I can't sleep. My mind is swirling with everything I need to do at work. I finally gave up trying and came downstairs figuring I might as well not fight insomnia.
The house is still, so quiet. I can breathe and think. The air conditioner has a low hum that's oddly relaxing.
As I sit in the quiet and observe my surroundings, I find myself immersed in Naya thoughts and stories. They are a tidal wave tonight.
In the family room, we have the couch she helped choose. I remember the time we picked it out. It was the week before the ER trip that changed our lives. When it arrived, she took it over. It was her couch and she appropriately named it the "girls couch". It drove her crazy when Zak would sit on it. Poor Zak would be kicked off every time. Now it's Zak's couch, and Sam jumps on it. I sometimes think Sam sits on that couch because Naya is luring him to it.
I see one of her favorite stuffed animals - Ellie - on the fireplace mantle. Her favorite one, Murphy, was always with her, even as she left the our world. Stuffed animals played a large role in Naya's life before cancer. Before she got sick, she had at least a dozen stuffed animals in her bed. At bedtime, she'd spend what seemed like an hour arranging her animals. On nights when I was exhausted, this routine would drive me crazy. But it was equally adorable and lovely. Her 3 'sister' Au Pairs - Claudia, Anna and Karolina - all have their own stuffed animal that was bought with or by Naya. Claudia's is the original Ellie.
The hospital psychologist told us how familiar things, like favorite stuffed animals, were comforting to kids going through the scary journey of cancer. She was right. Naya's animals - stuffed and real - kept her happy, comforted and feeling at home. Naya was so strong and an old soul but she was a child, terrified of the word 'cancer' and thrown into a world that was out of her control. We never fought Naya on taking Ellie and Murphy on trips, even though they took up 1/2 the suitcase.
Ellie, a Build A Bear stuffed rabbit, kept Hank company when I was sleeping with Naya. Naya eventually bought Hank his own Ellie for father's day so that he would stop borrowing her Ellie. The second Ellie is in our room and its original Build A Bear box is in Hank's closet. I wonder if the psychologist would have predicted how important the stuffed animals were going to be to us.
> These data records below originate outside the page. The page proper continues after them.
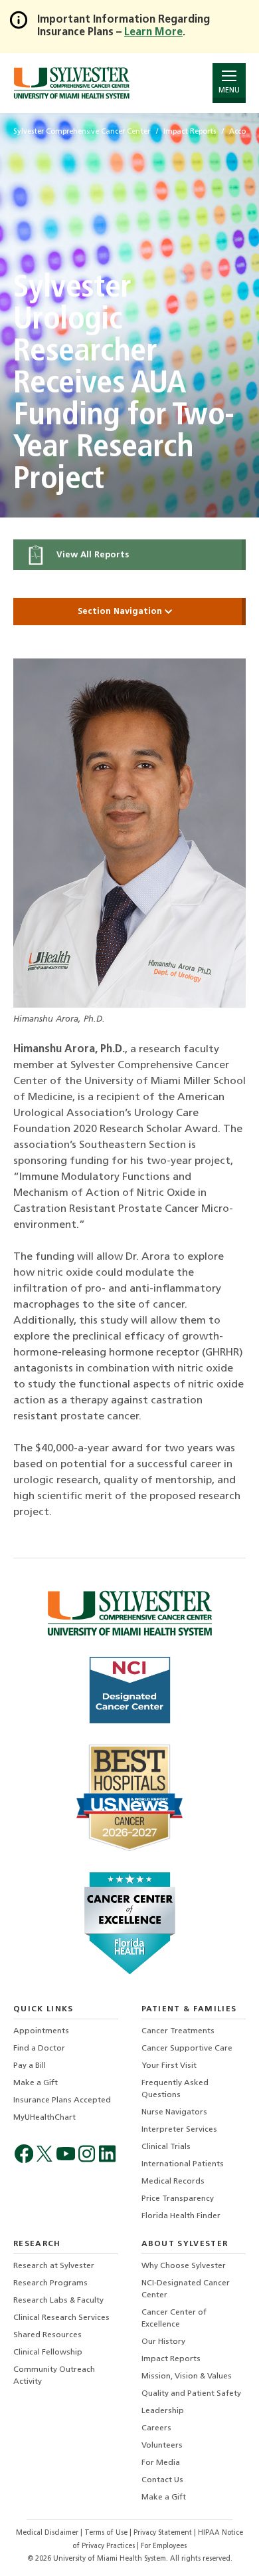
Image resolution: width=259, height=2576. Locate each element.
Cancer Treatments (178, 2031)
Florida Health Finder (180, 2216)
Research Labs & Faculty (58, 2301)
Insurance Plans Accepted (62, 2100)
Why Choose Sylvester (183, 2266)
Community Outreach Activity (54, 2376)
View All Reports (91, 555)
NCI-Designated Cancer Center (185, 2289)
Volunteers (162, 2446)
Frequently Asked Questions (175, 2089)
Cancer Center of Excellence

There's more surrounding me. Pictures of her smiling or laughing, things she made, things we picked and bought together. I've kept the important things. The things that remind me of our experiences and life together.
As I write, I'm realizing my insomnia is because I've let life get so busy that I have starved my need to connect with Naya. I don't get to hear her voice anymore, hug her or just be with her. Everything I have is stored in my memory, and the things in our home help me reconnect with her.
My heart has a constant wound. It's like someone ripped a huge piece of it out. I know it'll never heal. I'm okay with the pain. It's existence is important and sometimes the more it hurts, the better I feel. There is beauty in the pain as it reminds me of how beautiful my life with Naya was, and the gift I was given.
Even though I can't touch her anymore, Naya is as real to me now as she was when she was alive. Thinking about her and having her things around are my stuffed animals. They comfort me, and remind me of her energy, generosity and love of life. I feel myself more at peace now. While my heart is aching and tears are streaming, the tidal wave is allowing me to reconnect with Naya.
It's 5 a.m. and the birds are awake. I'm tired but no longer starved. A good day awaits.